The Chokepoint Guide to Critical Minerals, Part 1: The Foundation
The supply chain running underneath everything. Start here.
There’s a question worth asking the next time you pick up your phone, start your car, or flip on a light switch.
Where did this come from?
Not the device itself. Not the factory that assembled it. But the materials inside it - the ones that make it work at all. Because behind every smartphone, every electric vehicle, every AI server, every precision-guided missile, and every wind turbine is a basket of minerals that most people have never heard of. And almost all of them come from the same place.
That’s what this series is about.
As this post goes live, Donald Trump is in Beijing for what analysts are calling the most consequential U.S.-China summit in a generation. Critical minerals and rare earths are explicitly on the agenda - not as background issues, but as active leverage. China threatened to restrict rare earth flows in April and October 2025. Trump folded both times. Rare earth magnet exports to the US fell 93% year-on-year in May 2025. Even the current truce hasn't fixed the problem - export volumes remain roughly 50% below pre-restriction levels. And a second wave of controls, suspended until November 2026, expires in six months. Even if a deal is announced today, the structural dependency doesn't disappear with a handshake. That context is worth keeping in mind as you read what follows.
What Makes a Mineral “Critical”
The word critical gets used loosely.
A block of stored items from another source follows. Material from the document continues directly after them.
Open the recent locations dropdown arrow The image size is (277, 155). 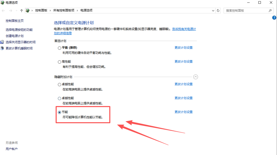pyautogui.click(x=16, y=11)
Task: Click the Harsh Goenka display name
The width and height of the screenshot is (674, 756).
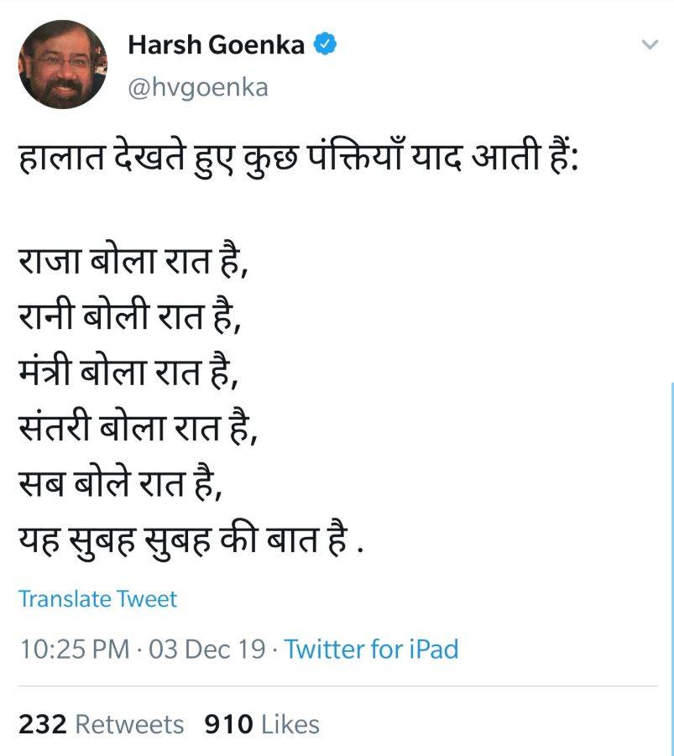Action: [x=216, y=45]
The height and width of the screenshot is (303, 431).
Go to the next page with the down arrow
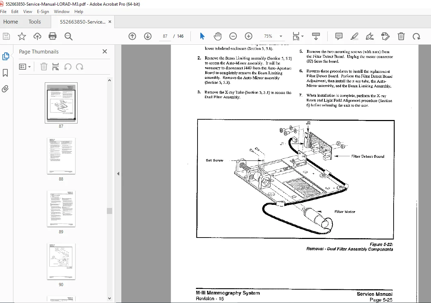click(x=148, y=36)
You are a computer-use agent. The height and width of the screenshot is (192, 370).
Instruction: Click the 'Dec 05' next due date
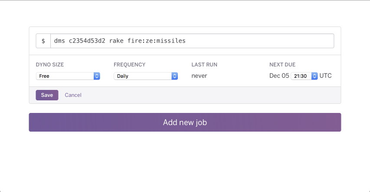(x=279, y=76)
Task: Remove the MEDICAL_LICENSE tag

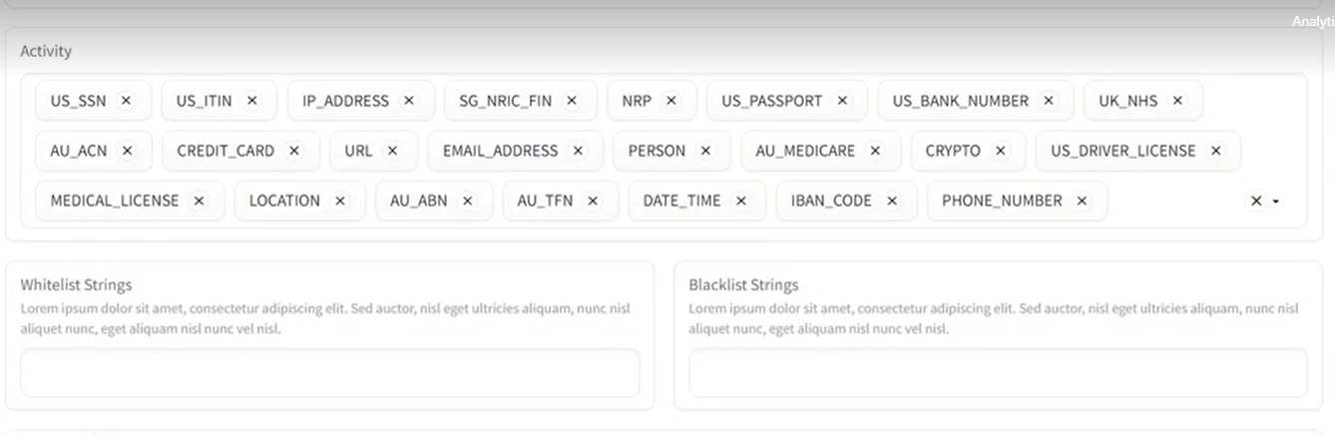Action: (199, 201)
In this context it has a specific meaning.
A critical mineral is one that meets two conditions simultaneously. First, it’s essential - there’s no practical substitute for it in the application that matters. Second, its supply is concentrated or vulnerable enough that a disruption would cause serious economic or national security damage.
Think of it this way. Iron is essential but not critical - it’s abundant, geographically dispersed, and easy to process. Neodymium - a rare earth element used in the permanent magnets inside every EV motor, every wind turbine generator, and every hard drive - is both essential and concentrated. There is no commercially viable substitute for neodymium in high-performance permanent magnets. And China controls approximately 87% of global rare earth processing.
That combination - irreplaceable and concentrated - is what makes a mineral critical. And the list is longer than most people realize.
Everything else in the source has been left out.